Старуху словно подменили.

— Ушла Наталья. Знать, неспроста от жениха спасается, не мог к себе приручить, — с яростью набросилась она на Ивана. — Ты сам во всем виноват — два года со свадьбой тянешь, все денег нет. А без денег всяк в дураках бывает.

— Врете, Аграфена Петровна, быть того не может! — От жестокого оскорбления Иван побледнел, будто колом повернуло ему сердце. Он грозно шагнул к старухе: — Скажите, где Наталья?

— Ой, ой, спасите, миленькие! — заголосила Лопатина, испугавшись Ивановых глаз. — С ума ты сошел, парень! В Вологде у тетки живет Наталья — больше деться ей некуда.

И старуха поспешно отбежала за печку, подальше от страшного жениха.

— Тебе, Иван Алексеевич, тут делать нечего.

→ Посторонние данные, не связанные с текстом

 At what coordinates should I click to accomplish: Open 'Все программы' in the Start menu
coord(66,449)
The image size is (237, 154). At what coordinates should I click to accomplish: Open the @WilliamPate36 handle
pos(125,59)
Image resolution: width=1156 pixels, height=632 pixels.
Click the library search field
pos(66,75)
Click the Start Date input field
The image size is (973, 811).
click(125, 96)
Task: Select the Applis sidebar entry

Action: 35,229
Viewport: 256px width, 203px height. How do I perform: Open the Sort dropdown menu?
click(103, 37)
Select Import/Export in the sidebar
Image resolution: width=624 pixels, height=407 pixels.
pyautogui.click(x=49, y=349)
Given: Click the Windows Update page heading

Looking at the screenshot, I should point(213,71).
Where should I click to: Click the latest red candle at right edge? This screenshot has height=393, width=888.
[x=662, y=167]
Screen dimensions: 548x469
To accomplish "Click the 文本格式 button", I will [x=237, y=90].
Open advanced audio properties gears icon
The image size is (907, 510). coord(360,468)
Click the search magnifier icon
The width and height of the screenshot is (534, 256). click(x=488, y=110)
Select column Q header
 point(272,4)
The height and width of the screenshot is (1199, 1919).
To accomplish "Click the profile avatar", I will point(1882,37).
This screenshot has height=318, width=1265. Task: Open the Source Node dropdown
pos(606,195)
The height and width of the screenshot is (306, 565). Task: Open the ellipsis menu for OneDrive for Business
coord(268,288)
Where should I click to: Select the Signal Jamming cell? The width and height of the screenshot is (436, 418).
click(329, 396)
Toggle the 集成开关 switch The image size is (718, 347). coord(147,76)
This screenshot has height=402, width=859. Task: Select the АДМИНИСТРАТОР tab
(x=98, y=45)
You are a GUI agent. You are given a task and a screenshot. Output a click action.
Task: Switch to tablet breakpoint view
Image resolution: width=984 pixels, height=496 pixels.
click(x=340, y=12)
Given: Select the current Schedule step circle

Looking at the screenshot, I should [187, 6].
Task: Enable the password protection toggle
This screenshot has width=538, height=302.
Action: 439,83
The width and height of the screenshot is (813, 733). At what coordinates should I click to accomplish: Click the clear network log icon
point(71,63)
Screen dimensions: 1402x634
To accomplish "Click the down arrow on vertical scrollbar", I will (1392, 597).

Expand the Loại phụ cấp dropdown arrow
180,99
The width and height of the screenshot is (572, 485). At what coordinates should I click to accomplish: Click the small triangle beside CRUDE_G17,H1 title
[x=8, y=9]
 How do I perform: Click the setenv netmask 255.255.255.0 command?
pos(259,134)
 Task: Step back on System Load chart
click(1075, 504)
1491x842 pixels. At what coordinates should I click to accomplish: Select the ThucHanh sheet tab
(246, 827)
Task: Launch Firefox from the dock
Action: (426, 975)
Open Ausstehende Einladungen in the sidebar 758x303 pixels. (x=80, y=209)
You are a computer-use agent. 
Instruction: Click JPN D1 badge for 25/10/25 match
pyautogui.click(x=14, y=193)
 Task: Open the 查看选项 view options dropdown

Иди откуда пришел! — крикнула она, осмелев.

— Спасибо, Аграфена Петровна, поприветили. Не говоря больше ни слова, Химков выбежал на крыльцо, крепко хлопнув дверью.

— Знай, дурак, нет Натальи в Вологде! Для тебя нигде нет, лучше не ищи, все равно не найдешь! — открыв окно, завизжала Аграфена Петровна. — Проваливай, проваливай, женихи–то у нас найдутся с деньгами, не то что ты, нищий!